I submitted a certificate to Let's Encrypt CT Log.
I followed the tutorial: Certificate Transparency (CT) Logs - Let's Encrypt I downloaded the certificate from a website, and submitted to the CT Log. I got the response: {"sct_version":0,"id":"PxdLT9ciR1iUHWUchL4NEu2QN38fhWrrwb8ohez4ZG4=","timestamp":1717361805115,"extensions":"","signature":"BAMARzBFAiEA6wmVqmUluap4zKFh8QL2Gk+r60w7dyvNG7KvB1VcxccCIDmMdr6S09rWQzx+9WrACy8Wp3mZBrOo0+rlQL3LtarJ"}%
The public information of the Log:
Name: Oak 2024h2
URI: https://oak.ct.letsencrypt.org/2024h2
Public Key: MFkwEwYHKoZIzj0CAQYIKoZIzj0DAQcDQgAE13PWU0fp88nVfBbC1o9wZfryUTapE4Av7fmU01qL6E8zz8PTidRfWmaJuiAfccvKu5+f81wtHqOBWa+Ss20waA==
Log ID: 3F:17:4B:4F:D7:22:47:58:94:1D:65:1C:84:BE:0D:12:ED:90:37:7F:1F:85:6A:EB:C1:BF:28:85:EC:F8:64:6E
Window Start: 2024-06-20T00:00Z
Window End: 2025-01-20T00:00Z State: Usable
At the end of the tutorial, it mentioned that I can use the signature field to verify that the certificate was submitted to a log. I want to know what is the detailed process. What data does the signature signed on?
Yeah, I think if you want example references of looking at CT logs the best bet might be Google's client libraries.
It looks like it has an sctcheck command-line utility that might be the kind of thing you're looking for, or at least point you in the right direction.
Thank you, that's very helpful. Can I also ask if I can actually submit a website's certificate (www.amazon.com in this case) that I don't own, and still verify the signature? According to the document, that would make me a "TLS Client" and I'm able to "validate the SCT by computing the signature input from the SCT data as well as the certificate and verifying the signature". Can you give me more information on "computing the signature input from the SCT data as well as the certificate?"

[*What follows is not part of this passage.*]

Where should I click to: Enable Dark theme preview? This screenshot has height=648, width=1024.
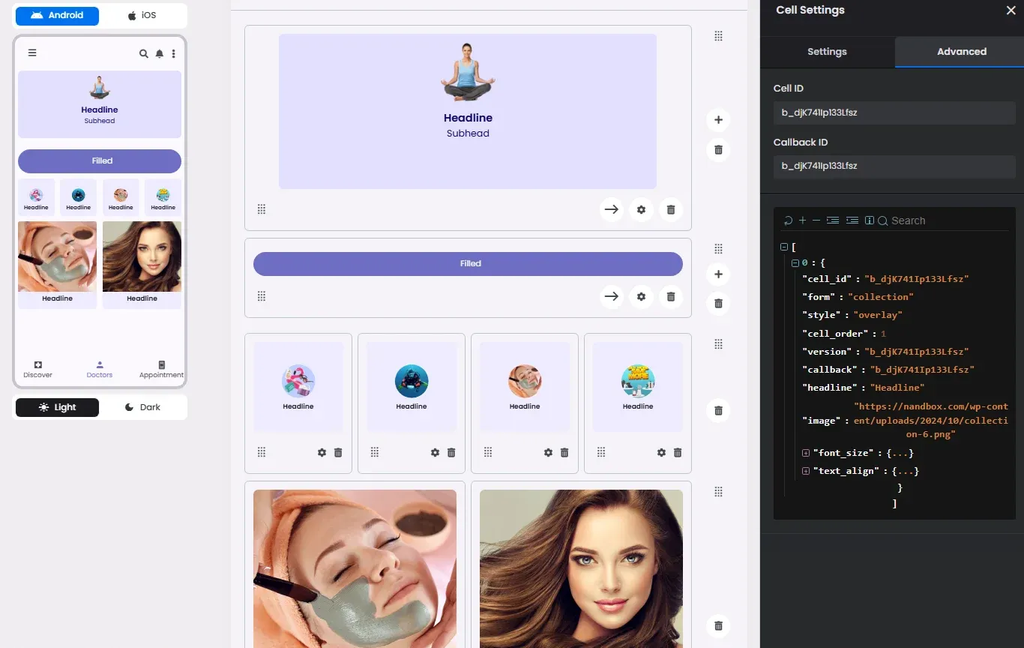point(142,407)
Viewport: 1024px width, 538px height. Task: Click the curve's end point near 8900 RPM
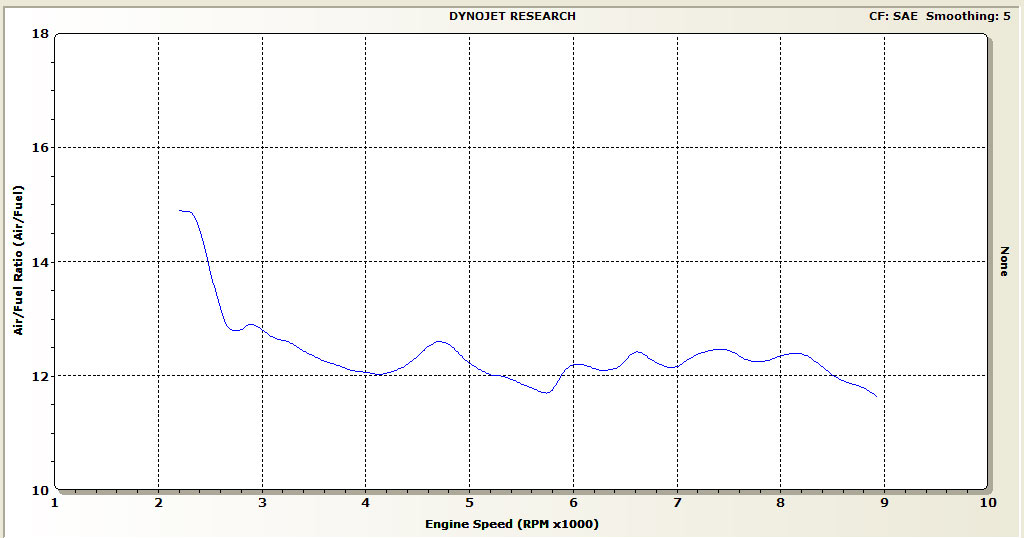tap(877, 397)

In order to provide more relevant information, can you tell me what you're attempting to do?
It is somewhat unusual to submit a certificate to a log for a website you don't own.
A TLS client usually gets an SCT from inside a certificate, and validates them against a list of logs and public keys. That doesn't involve submitting to the log.
You can, but I don't know why you would want to. There might be a security researcher somewhere or the like who could find an "interesting" certificate somewhere somehow, and submit it to a log so that it's "published" and available for the entire security community to look at. It's quite intentional that one can submit certificates that don't "belong" to oneself in any way.
But it's not clear to be why someone doing that would want to check SCTs, other than maybe just as an extra confirmation in their submission script that in fact the certificates they were submitting actually did receive the promise to get included in the logs as expected. The SCTs I think are mainly for the precertificates, so that CAs can demonstrate their commitment that they're in fact publishing every publicly-trusted certificate that their keys are signing.
So yeah, what exactly is your goal, other than just learning about the CT ecosystem? (Which is a good goal!)
I'm new to the field and I'm just trying to learn how to verify an SCT signature, without creating a website. I don't know what is the "data" (a binary encoding or JSON response) that SCT signature signs on? I just curious about the process. The tutorial says I can verify that the certificate was submitted to a log.
Section 3.2 covers the structure of the SCT. It is a binary structure described in the RFC, using notation shared with TLS - see Section 1.2 of the RFC for a reference.